A group of researchers at the University of Waterloo are working to develop smart devices that do not use batteries or require charging. These battery-free objects, which feature an IP address for internet connectivity are ideal for IoT. If an IoT device can operate without a battery it lowers maintenance costs and allows the device to be placed in areas that are off the grid.

Many of these IoT devices have sensors in them to detect their environment, from a room’s ambient temperature and light levels to sound and motion, but one of the biggest challenges is making these devices sustainable and battery-free.

Professor Omid Abari, Postdoctoral Fellow Ju Wang and Professor Srinivasan Keshav from Waterloo’s Cheriton School of Computer Science have found a way to hack radio frequency identification (RFID) tags; the ubiquitous squiggly ribbons of metal with a tiny chip found in various objects, and give the devices the ability to sense the environment.

And it’s easy to do so too, according to the researchers. First, the plastic cover is removed from the RFID tag, then a small section of the tag’s antenna is cut out with scissors, and later a sensor is attached across the cut bits of the antenna to complete the circuit. In their stock form, RFID tags provide only identification and location. It’s the hack the research team has done - cutting the tag’s antenna and placing a sensing device across it — that gives the tag the ability to sense its environment.

To give a tag eyes, the researchers hacked an RFID tag with a phototransistor, a tiny sensor that responds to different levels of light. By exposing the phototransistor to light, it changed the characteristics of the RFID’s antenna, which in turn caused a change in the signal going to the reader. They then developed an algorithm on the reader side that monitors change in the tag’s signal, which is how it senses light levels.

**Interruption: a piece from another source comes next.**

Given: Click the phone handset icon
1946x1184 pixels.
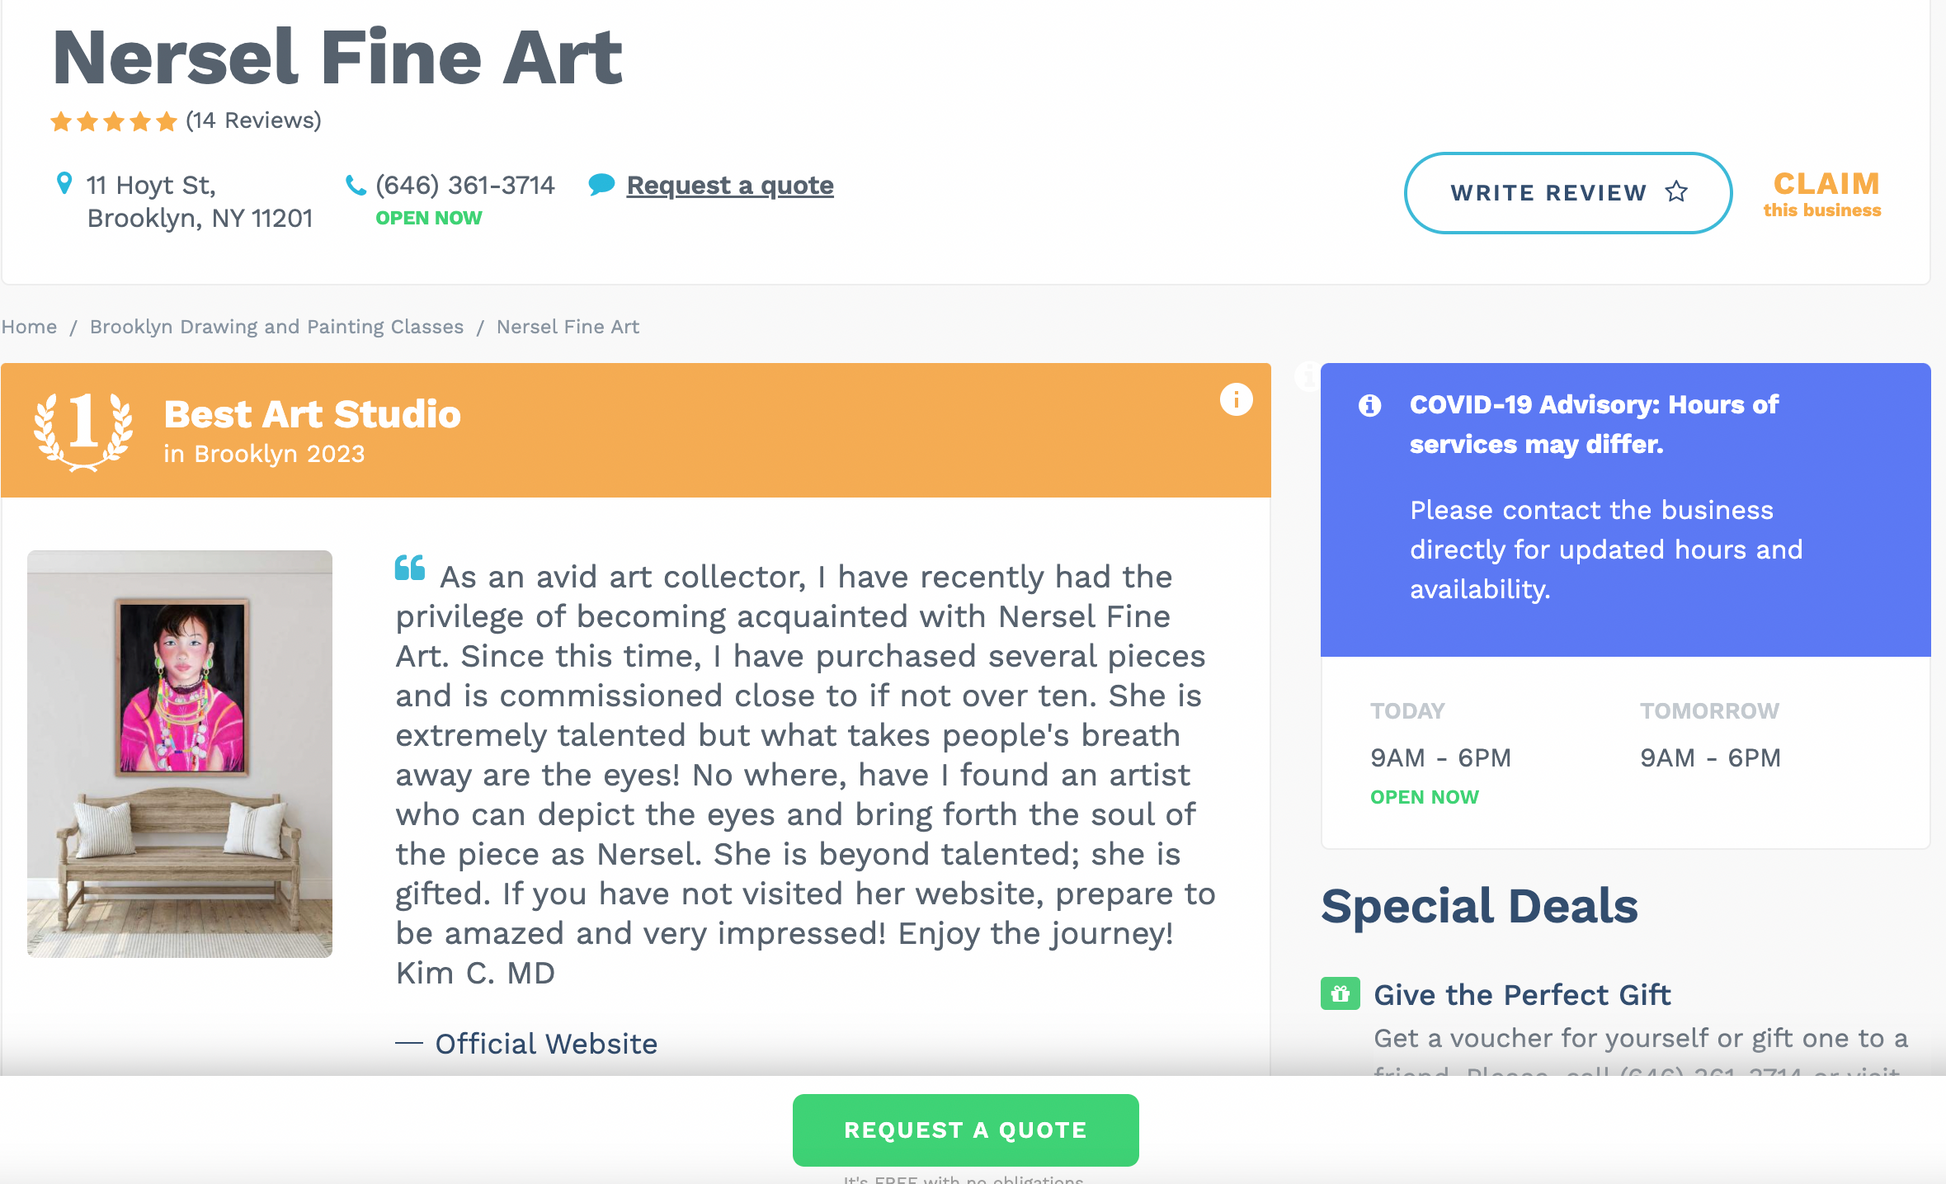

Among the simplest of hacks is adding a switch to an RFID tag so it can act as a keypad that responds to touch.

The Researchers see this as a good example of a complete software-hardware system for IoT devices. They hacked simple hardware — cut RFID tags and placed a sensor on them. Then new algorithms were designed and the software and hardware were combined to enable new applications and capabilities. According to the team, their main contribution was, showing how simple it is to hack an RFID tag to create an IoT device.

The research paper by Wang, Abari and Keshav titled, Challenge: RFID Hacking for Fun and Profit-ACM MobiCom, appeared in the proceedings of the 24th Annual International Conference on Mobile Computing and Networking held from October 29–November 2, 2018 in New Delhi, India.